In this study, a wet cleaning process, P II, using aqua-regia and sulfuric acid mixture with oxidant agent ($K_2S_2O_8$, $P_2O_5$, $KMnO_4$, $H_2O_2$ etc) is proposed to remove the metastable phase of graphite such as graphene and DLC for high quality synthetic diamonds. The process employed the conventional acid cleaning process (P I) as well as P I+P II to remove the graphite related impurities from the 200um-diamond powders synthesized at 7GPa-$1500^{\circ}C$-5minutes. The degree of cleaning after P I and P I+P II has been observed by naked-eye, optical microscopy, micro-Raman spectroscopy, and TGA-DTA. After P I+P II, the color of diamond became more vividly yellow with enhanced saturation with naked eye and optical microscopy analysis. Moreover, the disappearance of diamond-like-carbon (DLC) peak ($1440cm^{-1}$) observed by Raman spectroscopy confirmed the decrease in amount of remaining impurities.
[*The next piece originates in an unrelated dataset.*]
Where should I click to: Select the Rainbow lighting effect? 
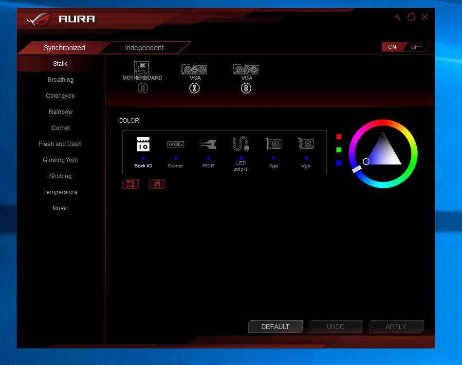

TGA-DTA results showed that the graphite impurities first started to dissolve at $770.91^{\circ}C$ after PI process. However, the pyrolysis started at $892.18^{\circ}C$ after P I+P II process because of the dissolution of pure diamonds. This result proved the effective dissolution of the metastable phase of graphite. We expect that the proposed P II process may enhance the quality of diamonds through effective removal of surface impurities.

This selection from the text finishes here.